The effects of SetLoadFields and AutoCalcFields on caching
This post continues the topic of query caching in Business Central which I started in the previous text. The first post on this topic gave a brief introduction into the caching capabilities of the BC server, and now I will focus on two special cases - caching the results of queries with partial records and calculated fields.
SetLoadFields and data cache
Enough time has passed since the introduction of partial recors in AL language for the majority of developers to get used to this concept and start using it almost subconsciously (I'm not one of those, I have to admit - I still regularly receive code review comments pointing out forgotten SetLoadFields). Today I want to experiment with SetLoadFields and its interaction with the internal BC cache - especially different situations when data access requests require different sets of fields to be loaded.
Business Central server caches data access requests with associated datasets, so it is possible that two requests on the same record, but with different sets of fields to be loaded could result in separate cache entries - so none of the two requests can use the dataset cached by the other. This is the hypothesis to be confirmed or refuted. To verify this, I will once again use the SQL Server Profiler with the Tuning template and capture the results of data access functions from AL actions (I described my setup in some more details in the previous post).
Test 1: Expanding the SetLoadFields list
In the first test, I am running the FindSet statement on the Item table loading three fields.
trigger OnAction()
var
Item: Record Item;
begin
Item.SetLoadFields("No.", Description, "Description 2");
Item.FindSet();
end;
This action generates the following SQL query.
SELECT
"27"."timestamp",
"27"."No_",
"27"."Description",
"27"."Description 2",
"27"."$systemId",
"27"."$systemCreatedAt",
"27"."$systemCreatedBy",
"27"."$systemModifiedAt",
"27"."$systemModifiedBy"
FROM "CRONUS".dbo."CRONUS International Ltd_$Item$437dbf0e-84ff-417a-965d-ed2bb9650972" "27"
WITH(READUNCOMMITTED) ORDER BY "No_" ASC OPTION(FAST 50)
I highlighted the three fields which I included in the SetLoadFields list (although primary key fields are always loaded, so "No." is not really necessary in the list, but I still prefer to keep it for clarity and readability). timestamp and the cohort of $system* fields are always added automatically to every query.
Continuing the test, I add the fourth field, "Search Description" to the list of loaded fields and run the action again.
trigger OnAction()
var
Item: Record Item;
begin
Item.SetLoadFields(
"No.", Description, "Description 2", "Search Description");
Item.FindSet();
end;
When another field is added to the SetLoadFields list, BC server has to execute the query again. Which makes perfect sense, because the field "Search Description" was not retrieved by the first query and is not stored in the cache.
SELECT
"27"."timestamp",
"27"."No_",
"27"."Description",
"27"."Search Description",
"27"."Description 2",
"27"."$systemId",
"27"."$systemCreatedAt",
"27"."$systemCreatedBy",
"27"."$systemModifiedAt",
"27"."$systemModifiedBy"
FROM "CRONUS".dbo."CRONUS International Ltd_$Item$437dbf0e-84ff-417a-965d-ed2bb9650972" "27"

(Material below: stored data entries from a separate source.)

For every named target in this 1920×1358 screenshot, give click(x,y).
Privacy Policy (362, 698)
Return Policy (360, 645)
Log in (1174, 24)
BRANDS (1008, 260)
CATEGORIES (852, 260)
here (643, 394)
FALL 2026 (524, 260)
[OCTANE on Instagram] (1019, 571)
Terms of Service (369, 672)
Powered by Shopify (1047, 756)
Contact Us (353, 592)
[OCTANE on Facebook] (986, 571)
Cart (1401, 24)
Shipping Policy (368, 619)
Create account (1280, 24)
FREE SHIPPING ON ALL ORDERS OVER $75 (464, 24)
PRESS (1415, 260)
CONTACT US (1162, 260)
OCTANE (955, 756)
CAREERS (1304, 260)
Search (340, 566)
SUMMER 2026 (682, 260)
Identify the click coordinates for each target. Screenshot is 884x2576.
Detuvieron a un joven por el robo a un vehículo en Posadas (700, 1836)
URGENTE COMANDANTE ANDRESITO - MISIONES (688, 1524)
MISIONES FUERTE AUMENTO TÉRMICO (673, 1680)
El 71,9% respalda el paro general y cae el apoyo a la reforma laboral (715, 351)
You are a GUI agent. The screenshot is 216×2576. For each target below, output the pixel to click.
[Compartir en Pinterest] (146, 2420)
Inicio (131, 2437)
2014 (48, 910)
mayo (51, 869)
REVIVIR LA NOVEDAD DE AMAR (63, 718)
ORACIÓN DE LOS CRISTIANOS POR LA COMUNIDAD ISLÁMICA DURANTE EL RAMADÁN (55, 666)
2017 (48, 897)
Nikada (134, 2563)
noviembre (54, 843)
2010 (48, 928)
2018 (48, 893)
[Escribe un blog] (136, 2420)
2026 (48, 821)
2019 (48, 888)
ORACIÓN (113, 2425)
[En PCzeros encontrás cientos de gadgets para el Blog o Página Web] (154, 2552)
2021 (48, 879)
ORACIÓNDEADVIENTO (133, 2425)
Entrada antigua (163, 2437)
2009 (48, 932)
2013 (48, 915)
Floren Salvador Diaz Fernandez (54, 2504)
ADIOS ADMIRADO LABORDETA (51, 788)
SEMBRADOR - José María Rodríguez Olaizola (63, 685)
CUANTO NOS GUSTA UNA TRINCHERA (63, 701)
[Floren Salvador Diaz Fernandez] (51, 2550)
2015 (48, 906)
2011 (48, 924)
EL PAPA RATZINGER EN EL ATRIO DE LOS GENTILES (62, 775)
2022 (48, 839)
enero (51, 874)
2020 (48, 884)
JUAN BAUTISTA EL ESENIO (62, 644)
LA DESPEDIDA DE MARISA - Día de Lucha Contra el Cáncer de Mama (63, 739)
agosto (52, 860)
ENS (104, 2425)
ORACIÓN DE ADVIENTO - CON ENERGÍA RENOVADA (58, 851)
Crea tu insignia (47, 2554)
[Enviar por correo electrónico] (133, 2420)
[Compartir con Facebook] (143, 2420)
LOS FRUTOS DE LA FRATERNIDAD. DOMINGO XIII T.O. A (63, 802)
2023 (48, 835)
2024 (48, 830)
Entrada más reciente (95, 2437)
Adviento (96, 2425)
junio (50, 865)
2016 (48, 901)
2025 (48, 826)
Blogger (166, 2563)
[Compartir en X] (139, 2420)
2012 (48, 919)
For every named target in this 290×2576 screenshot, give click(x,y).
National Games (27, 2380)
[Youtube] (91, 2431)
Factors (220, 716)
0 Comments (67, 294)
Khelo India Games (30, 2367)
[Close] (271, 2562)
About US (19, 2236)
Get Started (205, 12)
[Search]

WITH(READUNCOMMITTED) ORDER BY "No_" ASC OPTION(FAST 50)
The profiler shows two queries against the Item table.
Test 2: Narrowing down the SetLoadFields list
The first test was rather a demonstration of the concept: Business Central caches the dataset linked with the exact data request, therefore a new field in the query forces the server to run a new database request, because this field is not present in the cache. Now let's try to reverse the test and remove some fields from the initially more extensive list.
I restart my test BC service to make sure that the data cache is reset and the next test starts with the cold cache. In this case, I start from querying the complete list of table fields without limiting the set.
trigger OnAction()
var
Item: Record Item;
begin
Item.FindSet();
end;
Immediately after running this action, I execute the other two - loading three and four fields. When I switch to the profiler after running all three actions sequentially, all I see is one query against the Item table.
SQL statement captured in the profiler is the FindSet without SetLoadFields - it selects all available table fields. Other actions, which limit the dataset to a subset of three and four fields, are not logged - and not executed.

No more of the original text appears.